L'honorable bourgeois, l'exemple de sa ville,
Souffre devant ses yeux, violer femme et fille
Et tomber sans merci dans l'insolente main
Qui s'entendait naguère à mendier du pain.
Le sage justicier est traîné au supplice,
Le malfaiteur lui fait son procès; l'injustice
Est principe de droit ; comme au monde à l'envers
Le vieil père est fouetté de son enfant pervers.
Celui qui en la paix cachait son brigandage
De peur d'être puni, étale son pillage
Au son de la trompette, au plus fort des marchés
Son meurtre et son butin sont à l'ancan prêches :
Si qu'au lieu de la roue, au lieu de la sentence,
La peine du forfait se change en récompense.

Agrippa d'Aubigné, Les Tragiques, Livre I, Misères, vers 211 à 243




Eléments de commentaire littéraire

I. Champs lexicaux, antithèses et procédés de généralisation
II. Les thèmes dominants qui caractérisent la situation
III. Le renversement des valeurs
IV. La dénonciation de l’horreur de la guerre dans un texte qui dépasse la référence strictement historique


Ce texte présente des situations de paradoxes, qui deviennent le principe de justice (le mal). Cela se traduit soit par des paradoxes, soit par des expressions de renversement de valeur.


I. Champs lexicaux, antithèses et procédés de généralisation

Un ensemble de termes regroupés sous un même thème, une même idée.


Souffrance : crimes, meurtres, violer, supplice, …

Cruauté : poisons, couteau, fouetté, …

Mort : …

Guerre : …

Peur : …

Justice : …

Les antithèses affirment en réalité l'opposé de ce qui est dit.

- "les couteaux travaillent au midi"

- "le meurtre public ont le nom de justice"

- "les places de repos sont places étrangères."

Le paradoxe naît du fait qu'il est une opposition. Les figures du texte mettent en valeur le texte.

Procédé de généralisation : passer du particulier au général. Les verbes au présent de vérité générale montre une atemporisation. Le texte est une dénonciation de la guerre qui prend un exemple concret : guerre de religion du 16ème siècle.


II. Les thèmes dominants qui caractérisent la situation

L’expression "en proie" ouvre le texte sur une image de violence et de mort criminelle :
Champ lexical de la violence : étrangle vers 2 ; poisons vers 6 ; sanglants vers 6 ; meurtres vers 8 ; violer vers 20 ; supplice vers 23.

La densité de ce champ lexical dès le début du passage définit le thème dominant de la violence que connaît le pays.

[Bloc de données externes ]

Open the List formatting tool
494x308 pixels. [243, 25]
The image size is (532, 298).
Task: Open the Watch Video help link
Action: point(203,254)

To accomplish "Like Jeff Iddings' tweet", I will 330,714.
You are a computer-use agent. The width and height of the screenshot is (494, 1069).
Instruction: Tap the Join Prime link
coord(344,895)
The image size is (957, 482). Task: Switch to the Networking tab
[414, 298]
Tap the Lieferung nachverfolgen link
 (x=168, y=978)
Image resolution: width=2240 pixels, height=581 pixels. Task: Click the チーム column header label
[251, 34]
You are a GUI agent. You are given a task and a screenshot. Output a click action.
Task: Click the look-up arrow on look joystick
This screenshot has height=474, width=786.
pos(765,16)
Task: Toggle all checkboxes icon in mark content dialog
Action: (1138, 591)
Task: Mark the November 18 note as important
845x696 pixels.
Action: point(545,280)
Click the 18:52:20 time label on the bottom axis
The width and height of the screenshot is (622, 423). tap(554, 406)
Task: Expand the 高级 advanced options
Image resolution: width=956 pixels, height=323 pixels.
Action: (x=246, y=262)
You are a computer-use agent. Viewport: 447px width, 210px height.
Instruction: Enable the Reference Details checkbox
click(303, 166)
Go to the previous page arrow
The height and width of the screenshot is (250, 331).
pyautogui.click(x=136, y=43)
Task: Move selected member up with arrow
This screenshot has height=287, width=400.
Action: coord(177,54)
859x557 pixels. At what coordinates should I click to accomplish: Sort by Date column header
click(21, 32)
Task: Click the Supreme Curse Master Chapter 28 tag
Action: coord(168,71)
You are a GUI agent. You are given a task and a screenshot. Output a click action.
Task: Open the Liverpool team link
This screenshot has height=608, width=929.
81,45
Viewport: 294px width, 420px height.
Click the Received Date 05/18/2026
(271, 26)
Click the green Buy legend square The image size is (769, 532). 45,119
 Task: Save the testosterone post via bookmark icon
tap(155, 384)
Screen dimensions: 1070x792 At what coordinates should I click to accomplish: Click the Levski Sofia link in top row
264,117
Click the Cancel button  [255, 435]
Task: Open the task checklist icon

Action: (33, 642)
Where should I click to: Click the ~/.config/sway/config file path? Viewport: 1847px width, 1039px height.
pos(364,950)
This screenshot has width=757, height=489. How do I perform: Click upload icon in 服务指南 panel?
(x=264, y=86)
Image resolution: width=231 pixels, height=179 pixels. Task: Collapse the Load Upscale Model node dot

Si le début du texte expose la violence dans un cercle familial (père, fils, frère), un glissement s’opère rapidement grâce à l’adjectif "public", lié à "meurtre" qui prouve que cette violence est certes généralisée chez les particuliers mais est également celle de l’Etat, donc un acte politique (bélîtres ; troupes 9 ; gouvernement 9 ; tambours 14 ; garnisons et prisons 14) qui donnent l’image d’une armée combattant.
C’est à ce moment que se met en place le champ lexical de la guerre (vers 9 à 14).

Mais il est important de remarquer que c’est surtout la peur qui domine ce passage (épouvantait 11 ; trembler et tremblantes 12 ; éperdus 13) et non les atteintes physiques. Les sonorités imitatives contribuent à l’expression de cette crainte, amplifiant l’impression par les échos sonores des "grondants tambours" ; présence dans ces mêmes vers de nombreux [T, D, B, K, R, P] imitant le tambour ou les cœurs qui battent de peur.

Enfin, tout au long du texte, le champ lexical de la justice tantôt positif (justice, honorable, exemple, sage, justicier) et tantôt négatif (souffrir, sans merci, malfaiteur, injustice), met en place l’idée d’un renversement présenté comme un paradoxe.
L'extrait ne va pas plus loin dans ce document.